### Work to be completed
Locate every line in the entries that contains the string "height", and copy each of those lines.

Data items
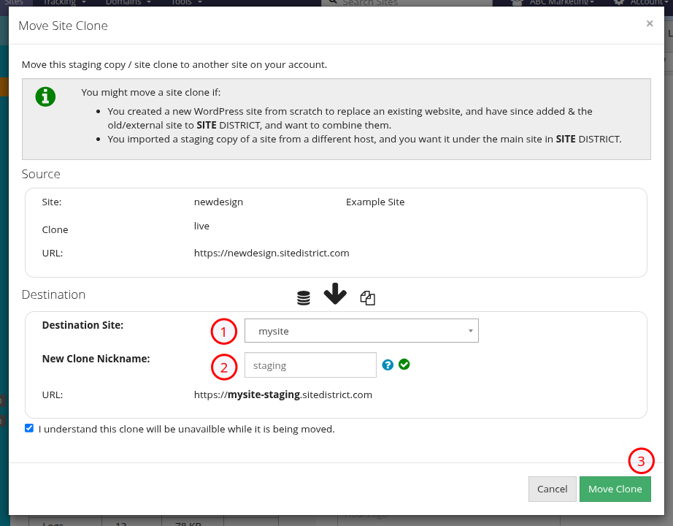Close the Move Site Clone dialog

pyautogui.click(x=649, y=23)
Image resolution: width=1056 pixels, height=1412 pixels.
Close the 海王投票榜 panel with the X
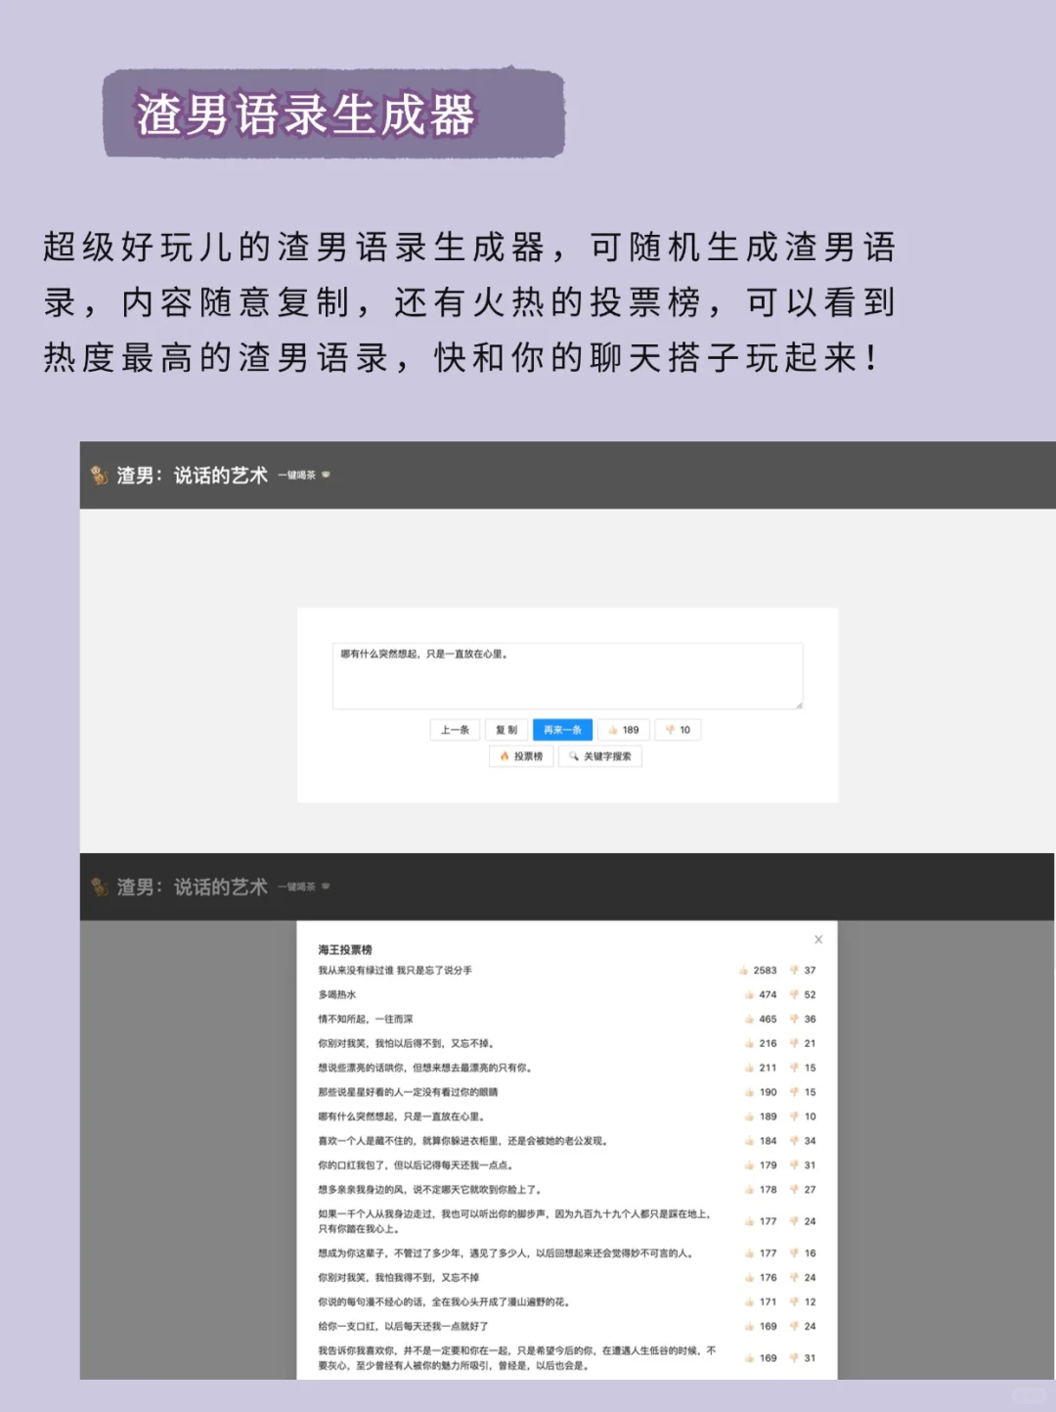(818, 938)
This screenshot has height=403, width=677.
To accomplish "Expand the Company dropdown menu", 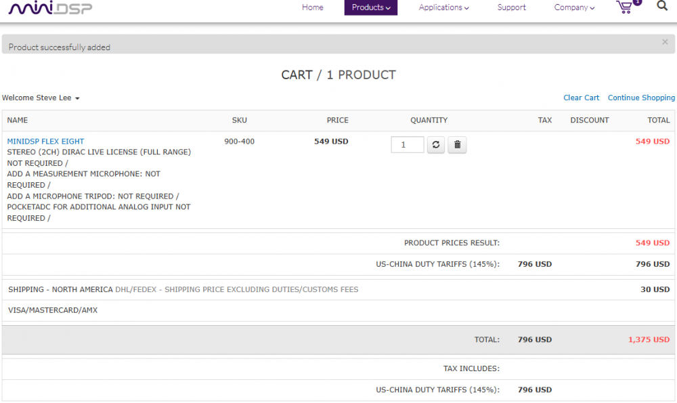I will point(574,7).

### Exercise result
Image resolution: width=1056 pixels, height=1412 pixels.
This screenshot has height=403, width=677.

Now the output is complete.